But even 5% can be a big burden, depending on the drugs needed. In May, the House Ways and Means Committee unveiled draft legislation that would shift the risk of catastrophic coverage from patients and the federal government — which covers 80% of catastrophic-stage drug costs — to health plans and manufacturers. The committee proposed several things: Capping the amount patients in the catastrophic phase would need to pay out of pocket; basing out-of-pocket calculations on net prices instead of list prices; and gradually bringing down the federal government’s portion of catastrophic drug costs to 20%.

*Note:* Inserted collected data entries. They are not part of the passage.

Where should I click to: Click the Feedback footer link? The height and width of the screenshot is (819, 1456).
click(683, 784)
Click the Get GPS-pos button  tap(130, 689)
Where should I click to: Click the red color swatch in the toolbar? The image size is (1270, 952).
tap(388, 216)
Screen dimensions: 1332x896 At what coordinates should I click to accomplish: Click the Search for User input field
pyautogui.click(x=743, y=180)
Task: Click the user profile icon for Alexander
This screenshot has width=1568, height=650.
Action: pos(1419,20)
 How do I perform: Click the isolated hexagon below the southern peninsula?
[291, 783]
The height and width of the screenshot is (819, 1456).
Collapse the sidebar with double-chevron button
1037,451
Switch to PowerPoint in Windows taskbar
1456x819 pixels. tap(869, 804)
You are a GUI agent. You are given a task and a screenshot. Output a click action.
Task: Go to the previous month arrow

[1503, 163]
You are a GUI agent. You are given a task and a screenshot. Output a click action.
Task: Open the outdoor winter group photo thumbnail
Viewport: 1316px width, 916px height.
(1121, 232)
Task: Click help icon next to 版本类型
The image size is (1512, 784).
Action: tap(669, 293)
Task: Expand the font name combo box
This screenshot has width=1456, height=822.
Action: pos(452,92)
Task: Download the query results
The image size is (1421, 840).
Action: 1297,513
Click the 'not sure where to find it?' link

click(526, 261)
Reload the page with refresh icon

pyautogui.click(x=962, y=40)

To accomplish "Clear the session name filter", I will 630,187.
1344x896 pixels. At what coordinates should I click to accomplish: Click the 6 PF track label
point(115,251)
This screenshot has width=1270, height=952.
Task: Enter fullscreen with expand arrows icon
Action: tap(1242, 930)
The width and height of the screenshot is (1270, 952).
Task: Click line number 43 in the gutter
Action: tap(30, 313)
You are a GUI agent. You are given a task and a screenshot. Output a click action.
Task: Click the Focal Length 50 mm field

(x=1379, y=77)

“This [would create] specific stock impacts within the drug and biotech sector,” UBS analysts wrote. Patients would presumably consume more prescription drugs thanks to the lower cost, drug companies would have to offer higher discounts and discounts would end up shifting from the doughnut hole into the catastrophic stage of coverage, they predicted.
That would not be good for companies currently selling expensive drugs in the catastrophic phase, like Incyte Corp. INCY, +0.70% , Bristol-Myers Squibb Co. BMY, +1.72% , Celgene Corp. CELG, +0.70% and Gilead Sciences Inc. GILD, +0.09% , the analysts said, as those drugmakers would see a rise in discounts.
Ultimately, the best-case scenario for all health companies would be one where no changes took place at all, UBS analysts wrote, adding that political gridlock or a proposal resembling the current status quo would lead to a “relief rally” in biopharma and managed-care stocks. Health stocks have trailed the S&P 500 SPX, +0.30% significantly so far this year, with the Health Care Select Sector SPDR Fund rising 7.8% compared with the S&P 500’s gain of 16.7%.
As for the possibility of a “Medicare for all” plan, UBS doesn’t seem to think that too likely, noting that “the political barriers to that outcome appear very high.” However, investors should expect drug stocks to perform “very poorly” if markets begin to think the plan is politically achievable, analysts wrote.